Stocks expectedly did not perform well during the early stages of the pandemic since most businesses suddenly shut down. But stocks (and crypto) skyrocketed when the cash grants to citizens went into effect. At its peak at the end of 2021, the real cumulative return on the S&P 500 index was around 36%. But Fed interest hikes that started in March 2022 took the wind out of the stock market’s sails moving forward, even until now (subject to occasional small rallies), until quantitative easing and more liquidity enters the market.
November 2020 was pivotal in that it sent corporate bonds in a downward trend. Moving forward the current 2023 forecasts for a recession also does not bode well for returns on corporate bonds. Corporate bonds performed poorly because of the depressed business outlook at that time. Cash released to the public also went instead to stocks and crypto, not to bonds.
When the Fed started to raise rates, a phenomenon called Yield Curve Inversion started to happen. This meant that the yields of short term treasuries began to be higher than long term ones. People now prefer to just hold cash short term in these shorter term treasuries as opposed to tying their capital up in longer term ones.
Also newer current bonds (like the ten year) yielded more than similar duration bonds (older ten year) bought during the low interest rate regime. Unfortunately this is what happened to Silicon Valley Bank (SVB). Their money was tied up in long term government securities that few wanted to buy when they needed the money for withdrawing customers, and they had to declare a $1.8bn mark to market accounting loss. Their older ten year bond yields per annum were only at 1.79% versus the current 3.9%.

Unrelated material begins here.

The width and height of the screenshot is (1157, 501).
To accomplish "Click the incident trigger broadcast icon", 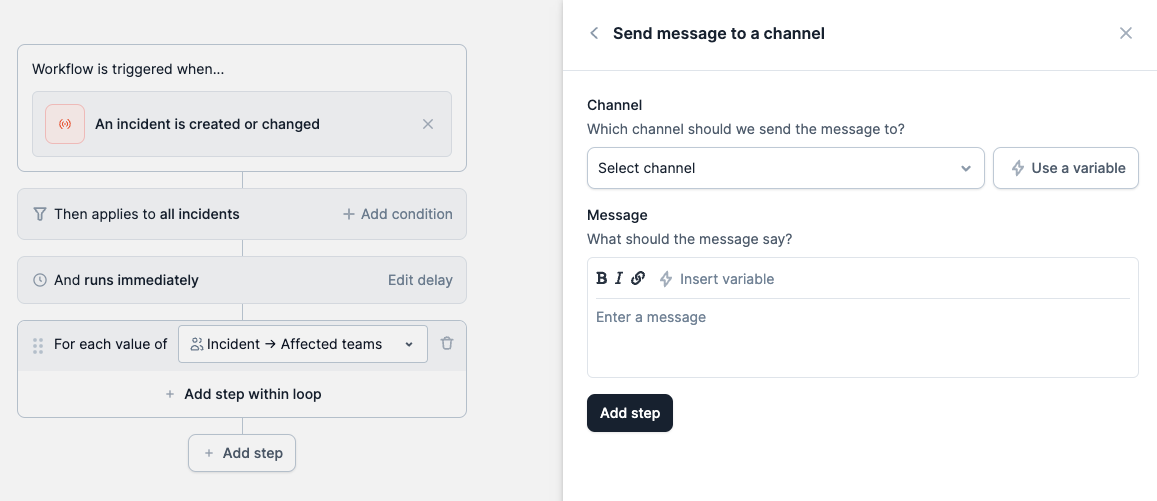I will coord(65,124).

November 2021 was the time that both stocks and bonds started to go down in a correlated manner because of the higher bond yields.
Housing had always been gaining in price for several years, but particularly gained speed when construction took a halt during the peak months of the pandemic. Thus demand far outstripped supply, and the demand included those who wanted to move away from tight urban populated areas to less dense suburbs in order to avoid infections. Home equity increasingly became the major source of wealth for many.

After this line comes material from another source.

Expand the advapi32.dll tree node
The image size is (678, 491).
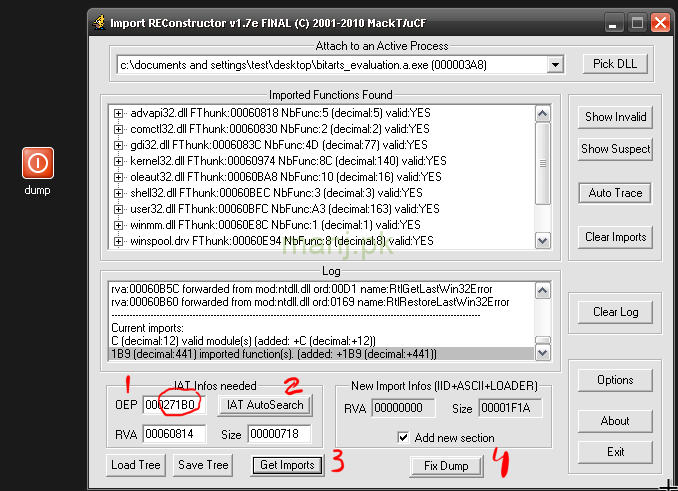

Home prices rose steadily until May 2022, peaking at around 28%, but has fallen due in large part to the inability of many people to sign up for mortgages due to the increased interest rates imposed by the Fed starting March 2022. By that time, construction had restarted and had eased the tight housing situation during the pandemic.

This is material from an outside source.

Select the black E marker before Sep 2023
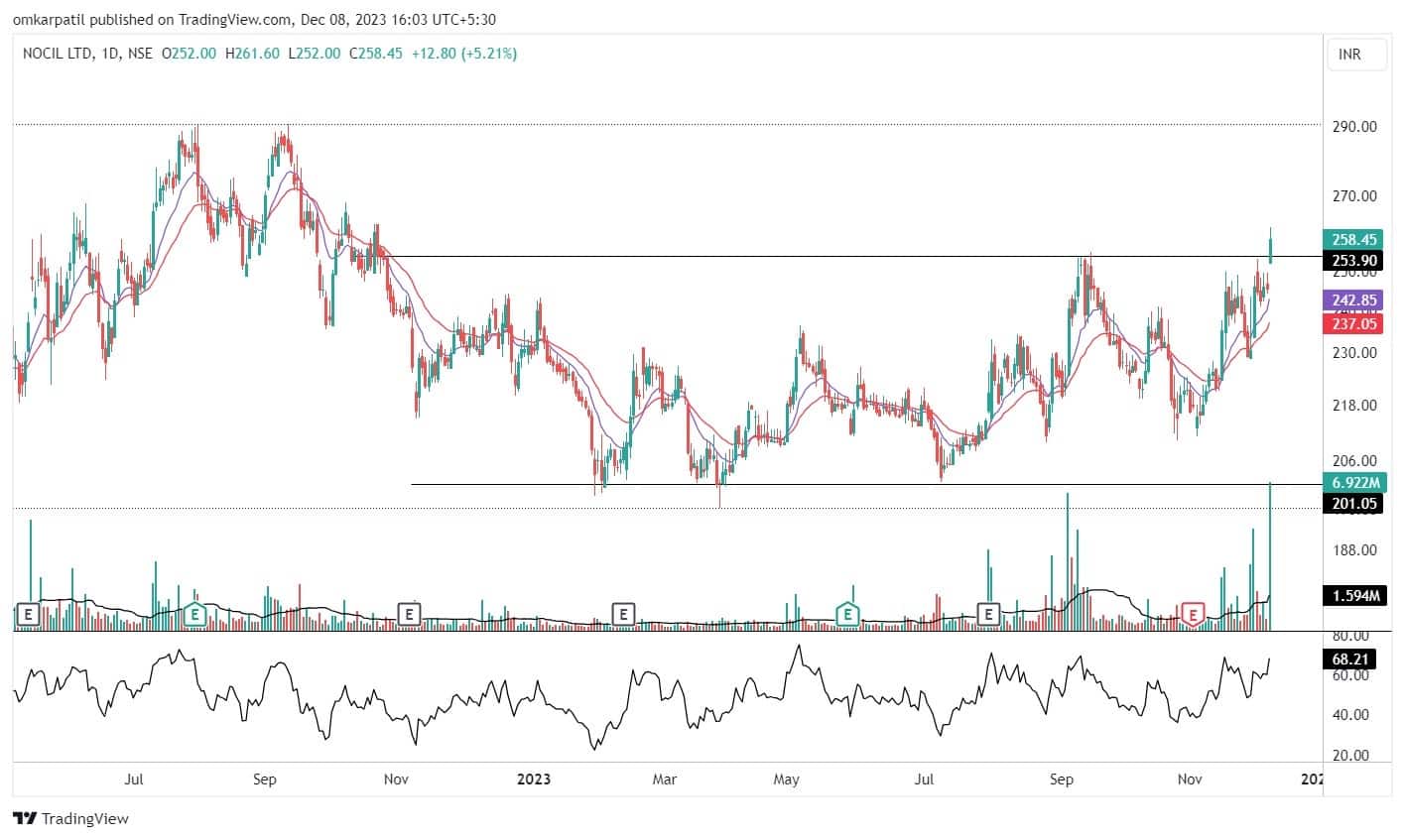[988, 615]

Gold performs well when there is a loss of public banking confidence. However most of the buyers at the moment are from an older, more affluent wealthy silver and pepper grey haired crowd. Gen Z and younger people generally do not consider gold as an investment option except for jewelry. In addition, when the price of gold rises, miners ramp up production to meet demand. Industry needs gold as well, hence it is not in its interest to see its price rise too much. Gold has not had much luck rising above $2,000 per ounce on the spot price and just barely touches it. There is no telling though if it can rise above that ceiling in a sustained manner in the next few months or years, again tempered by an increase in mining.
It is important to note that people’s experiences with returns will vary with different macro conditions, their location, their particular needs and their requirements. However, this insight shows multiyear trends and is still valuable as a case study on how owning your home gives you relative safety and stability compared to other asset classes.